The new four radio XD4 and eight radio XR high density Wave 2 solutions were built specifically for enterprises, educational institutions and large public venues face. Key features:

  • Full spectrum of Wave 2 Wi-Fi features on four and eight Wave 2 radios per AP, each capable of up to 3.47 Gbps (3x faster than Wave 1) and four-stream multi-user MIMO (MU-MIMO) compared to three-stream MU-MIMO supported by other solutions
  • Enables migration to Wave 2 over time by working with existing and new Wi-Fi clients
  • Provides software-defined radios that empower one-click upgrades for migration to a 100 percent Wave 2 network at the most appropriate time
  • Cloud-based or on-premise Xirrus Management System (XMS) offer zero-touch software provisioning and EasyPass access control
  • Four and eight radio Xirrus high density APs reduce the quantity of APs required to deliver needed capacity.
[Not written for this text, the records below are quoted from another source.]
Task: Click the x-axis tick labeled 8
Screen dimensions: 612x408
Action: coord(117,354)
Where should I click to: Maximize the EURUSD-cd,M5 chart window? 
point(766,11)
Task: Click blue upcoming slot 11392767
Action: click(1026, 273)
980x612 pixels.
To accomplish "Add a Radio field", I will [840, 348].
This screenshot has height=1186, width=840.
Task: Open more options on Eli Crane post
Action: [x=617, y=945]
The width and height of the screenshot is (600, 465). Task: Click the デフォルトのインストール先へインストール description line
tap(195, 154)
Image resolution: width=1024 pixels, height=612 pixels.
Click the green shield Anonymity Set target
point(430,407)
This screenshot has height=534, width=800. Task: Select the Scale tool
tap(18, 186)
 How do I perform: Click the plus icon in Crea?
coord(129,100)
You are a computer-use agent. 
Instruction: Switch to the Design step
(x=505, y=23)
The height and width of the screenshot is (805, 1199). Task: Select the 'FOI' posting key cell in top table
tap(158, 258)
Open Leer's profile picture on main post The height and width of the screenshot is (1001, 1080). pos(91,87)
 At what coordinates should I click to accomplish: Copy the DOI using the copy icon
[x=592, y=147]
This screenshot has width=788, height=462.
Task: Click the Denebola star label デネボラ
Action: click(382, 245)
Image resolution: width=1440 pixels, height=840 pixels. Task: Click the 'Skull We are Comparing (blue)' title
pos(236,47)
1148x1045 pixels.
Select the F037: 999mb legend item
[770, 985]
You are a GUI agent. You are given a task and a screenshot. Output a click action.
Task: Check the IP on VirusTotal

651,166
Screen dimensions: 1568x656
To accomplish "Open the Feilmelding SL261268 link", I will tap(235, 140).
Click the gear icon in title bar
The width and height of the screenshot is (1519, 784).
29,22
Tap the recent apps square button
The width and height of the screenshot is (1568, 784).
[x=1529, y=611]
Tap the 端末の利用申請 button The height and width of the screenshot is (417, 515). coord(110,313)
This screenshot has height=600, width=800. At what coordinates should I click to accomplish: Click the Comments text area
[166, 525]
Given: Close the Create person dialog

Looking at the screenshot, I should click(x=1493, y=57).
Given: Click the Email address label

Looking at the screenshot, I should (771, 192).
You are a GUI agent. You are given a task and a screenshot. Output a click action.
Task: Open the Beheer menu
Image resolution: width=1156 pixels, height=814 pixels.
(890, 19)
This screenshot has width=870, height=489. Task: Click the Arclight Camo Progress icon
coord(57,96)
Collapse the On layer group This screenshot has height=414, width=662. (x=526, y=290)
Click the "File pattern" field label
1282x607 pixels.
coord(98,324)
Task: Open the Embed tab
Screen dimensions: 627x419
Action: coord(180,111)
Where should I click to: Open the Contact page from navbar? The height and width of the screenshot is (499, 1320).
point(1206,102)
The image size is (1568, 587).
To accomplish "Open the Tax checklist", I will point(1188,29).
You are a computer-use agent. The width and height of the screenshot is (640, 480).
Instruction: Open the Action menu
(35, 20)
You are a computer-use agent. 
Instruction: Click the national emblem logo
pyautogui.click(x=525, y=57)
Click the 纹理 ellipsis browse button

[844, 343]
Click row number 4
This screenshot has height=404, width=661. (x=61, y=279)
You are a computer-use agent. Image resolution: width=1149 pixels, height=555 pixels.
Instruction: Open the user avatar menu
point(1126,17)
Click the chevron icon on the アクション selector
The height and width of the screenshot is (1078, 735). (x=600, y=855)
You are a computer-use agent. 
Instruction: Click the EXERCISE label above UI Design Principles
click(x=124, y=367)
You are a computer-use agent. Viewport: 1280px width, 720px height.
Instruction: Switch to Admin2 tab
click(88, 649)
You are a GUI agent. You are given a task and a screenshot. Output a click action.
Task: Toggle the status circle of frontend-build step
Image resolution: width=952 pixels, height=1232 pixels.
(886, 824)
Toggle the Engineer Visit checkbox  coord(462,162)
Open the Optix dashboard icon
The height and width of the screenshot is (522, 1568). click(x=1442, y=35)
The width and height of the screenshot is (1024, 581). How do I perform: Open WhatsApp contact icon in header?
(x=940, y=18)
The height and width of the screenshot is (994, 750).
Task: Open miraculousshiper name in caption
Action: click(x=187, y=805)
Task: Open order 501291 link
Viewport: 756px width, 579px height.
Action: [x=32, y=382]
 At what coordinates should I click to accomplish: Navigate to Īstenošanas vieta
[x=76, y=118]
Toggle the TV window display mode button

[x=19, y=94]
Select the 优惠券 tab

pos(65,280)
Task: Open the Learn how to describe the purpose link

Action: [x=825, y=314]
Integrated controllers in each AP eliminate cost and complexity that centralized controllers associated with competitive APs and significantly reduce overall network equipment and deployment cost. 


“Xirrus offers the fastest Wi-Fi on the planet with the broadest and most flexible portfolio of Wave 2 products available on the market,” said Bruce Miller, VP of product marketing, Xirrus. “Many Wi-Fi vendors offer Wave 2, but none offer the full spectrum of features and speed available with the latest standard. Xirrus Wave 2 solutions provide the greatest flexibility, density and adaptivity at the lowest cost in the industry.